Complications include fistulas and abscesses, which also may precipitate sepsis, as seen in our patient’s case.5 High rates of recurrence (66%) and mortality (20%) are also of concern.3 Therefore, prompt medical attention, biopsy, and eradication are imperative.

Due to the magnitude and invasive characteristics of giant condylomata acuminata, treatment is often challenging. Treatment modalities include wide surgical excision, chemoradiation, topical and intralesional chemotherapy, carbon-dioxide laser therapy, and photodynamic therapy.2 Giant condylomata acuminata are resistant to chemotherapy and radiotherapy and usually necessitate surgical excision.6 If it is feasible, surgical management is preferred. Because of our patient’s clinical picture, this treatment was not an immediate option but was to be revisited after his infection had been cleared.

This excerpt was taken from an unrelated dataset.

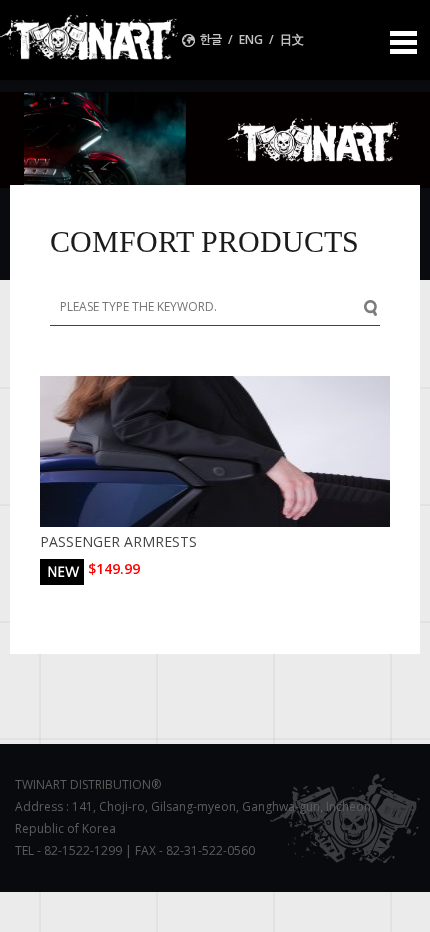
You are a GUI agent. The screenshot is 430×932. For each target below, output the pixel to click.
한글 (212, 39)
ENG (251, 39)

Because of the high recurrence and complication rates, prevention of condylomata acuminata is essential through patient education and HPV vaccination in adolescents and young adults.

REFERENCES:

  1. Buschke A, Löwenstein L. Über carcinomähnliche condylomata acuminata des penis. Klin Wochenschr. 1925;4(36):1726-1728.
  2. Ahsaini M, Tahiri Y, Tazi MF, et al. Verrucous carcinoma arising in an extended giant condyloma acuminatum (Buschke-Löwenstein tumor): a case report and review of the literature. J Med Case Rep. 2013;7:273.
  3. Chu QD, Vezeridis MP, Libbey NP, Wanebo HJ. Giant condyloma acuminatum (Buschke-Lowenstein tumor) of the anorectal and perianal regions: analysis of 42 cases. Dis Colon Rectum. 1994;37(9):950-957.
  4. Agarwal S, Nirwal GK, Singh H. Buschke-Lowenstein tumour of glans penis. Int J Surg Case Rep. 2014;5(5):215-218.
  5. Balázs M. Buschke-Loewenstein tumour: a histologic and ultrastructural study of six cases. Virchows Arch A Pathol Anat Histopathol. 1986;410(2):​83-92.
  6. Niazy F, Rostami K, Motabar AR. Giant condyloma acuminatum of vulva frustrating treatment challenge. World J Plast Surg. 2015;4(2):159-162.